"""

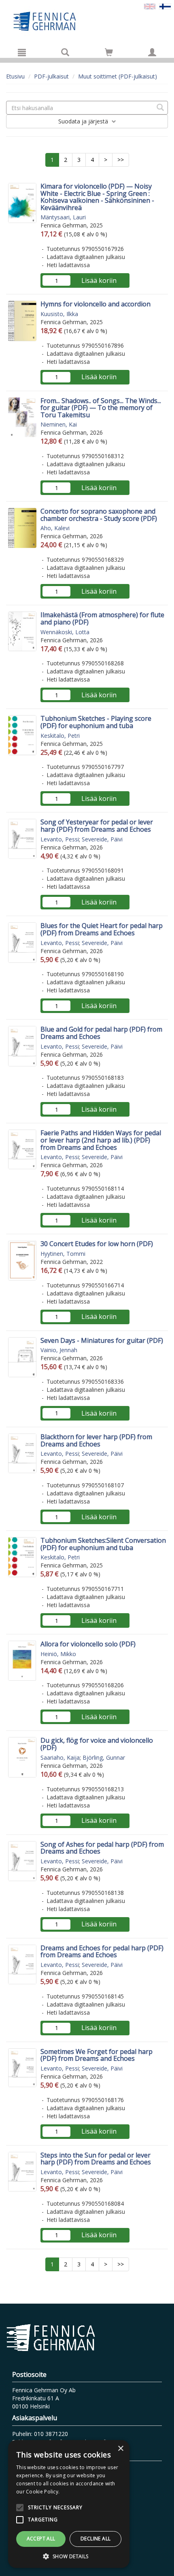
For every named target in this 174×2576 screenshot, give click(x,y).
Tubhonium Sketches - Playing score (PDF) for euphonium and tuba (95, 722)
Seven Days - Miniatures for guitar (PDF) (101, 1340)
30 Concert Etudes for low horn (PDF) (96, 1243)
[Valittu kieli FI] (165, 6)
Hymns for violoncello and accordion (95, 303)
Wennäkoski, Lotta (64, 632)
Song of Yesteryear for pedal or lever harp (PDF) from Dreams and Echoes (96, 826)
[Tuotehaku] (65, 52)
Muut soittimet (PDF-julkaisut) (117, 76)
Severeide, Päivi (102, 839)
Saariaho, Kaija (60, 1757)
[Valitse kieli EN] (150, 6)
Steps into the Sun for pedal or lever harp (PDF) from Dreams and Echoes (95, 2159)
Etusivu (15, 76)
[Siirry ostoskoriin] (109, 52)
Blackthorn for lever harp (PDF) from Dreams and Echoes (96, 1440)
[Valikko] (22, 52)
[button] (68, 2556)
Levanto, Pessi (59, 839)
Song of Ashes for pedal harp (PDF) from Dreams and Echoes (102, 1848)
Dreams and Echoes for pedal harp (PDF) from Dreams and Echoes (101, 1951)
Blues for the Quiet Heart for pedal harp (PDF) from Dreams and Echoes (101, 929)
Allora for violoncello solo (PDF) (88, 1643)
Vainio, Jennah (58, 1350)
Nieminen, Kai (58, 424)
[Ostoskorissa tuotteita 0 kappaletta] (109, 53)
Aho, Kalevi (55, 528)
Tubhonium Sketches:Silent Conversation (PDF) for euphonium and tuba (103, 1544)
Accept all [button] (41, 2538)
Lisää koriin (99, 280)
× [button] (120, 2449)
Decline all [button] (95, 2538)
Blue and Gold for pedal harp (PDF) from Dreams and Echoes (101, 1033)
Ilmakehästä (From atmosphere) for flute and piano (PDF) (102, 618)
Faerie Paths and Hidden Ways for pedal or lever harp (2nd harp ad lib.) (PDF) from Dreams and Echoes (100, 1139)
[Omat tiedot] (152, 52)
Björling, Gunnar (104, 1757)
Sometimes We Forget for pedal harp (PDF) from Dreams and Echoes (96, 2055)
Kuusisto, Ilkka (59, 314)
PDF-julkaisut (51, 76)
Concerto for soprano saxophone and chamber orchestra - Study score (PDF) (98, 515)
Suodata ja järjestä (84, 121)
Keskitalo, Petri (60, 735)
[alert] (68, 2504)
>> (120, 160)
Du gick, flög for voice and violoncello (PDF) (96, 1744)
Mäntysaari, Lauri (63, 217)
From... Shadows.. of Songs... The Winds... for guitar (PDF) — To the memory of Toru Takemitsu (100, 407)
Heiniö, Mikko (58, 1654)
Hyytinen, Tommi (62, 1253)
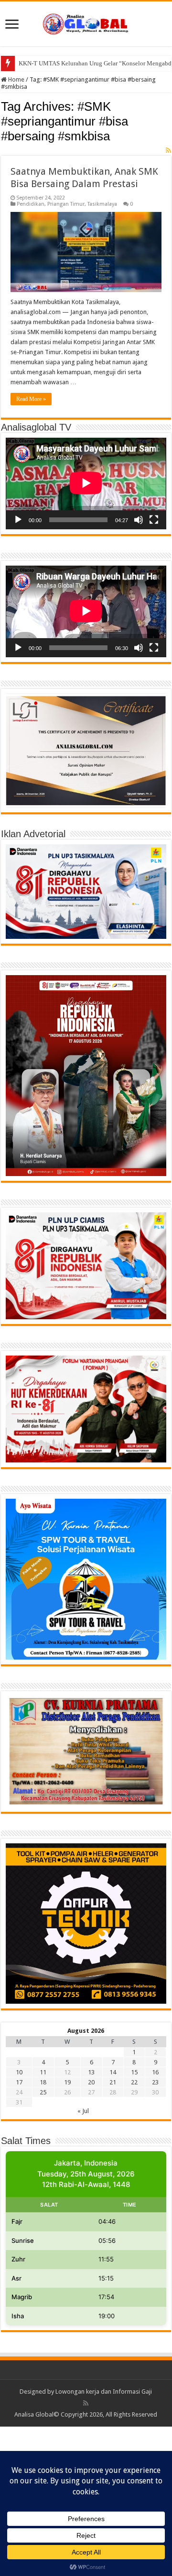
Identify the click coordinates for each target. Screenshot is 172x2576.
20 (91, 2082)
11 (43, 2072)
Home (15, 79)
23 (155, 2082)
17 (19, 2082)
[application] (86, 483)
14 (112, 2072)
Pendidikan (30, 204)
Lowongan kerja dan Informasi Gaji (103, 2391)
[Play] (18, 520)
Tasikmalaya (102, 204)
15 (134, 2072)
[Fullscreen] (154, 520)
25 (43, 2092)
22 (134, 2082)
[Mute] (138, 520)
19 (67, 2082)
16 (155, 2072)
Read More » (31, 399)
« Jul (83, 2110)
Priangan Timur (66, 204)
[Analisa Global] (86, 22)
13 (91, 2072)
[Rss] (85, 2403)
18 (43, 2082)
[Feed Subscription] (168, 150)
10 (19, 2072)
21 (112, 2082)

"""

[WHAT THE EXERCISE ASKS]
For the string "guitar", work out how many lines of the entries contain it and reply with that number alone.

[YOUR SOLUTION]
2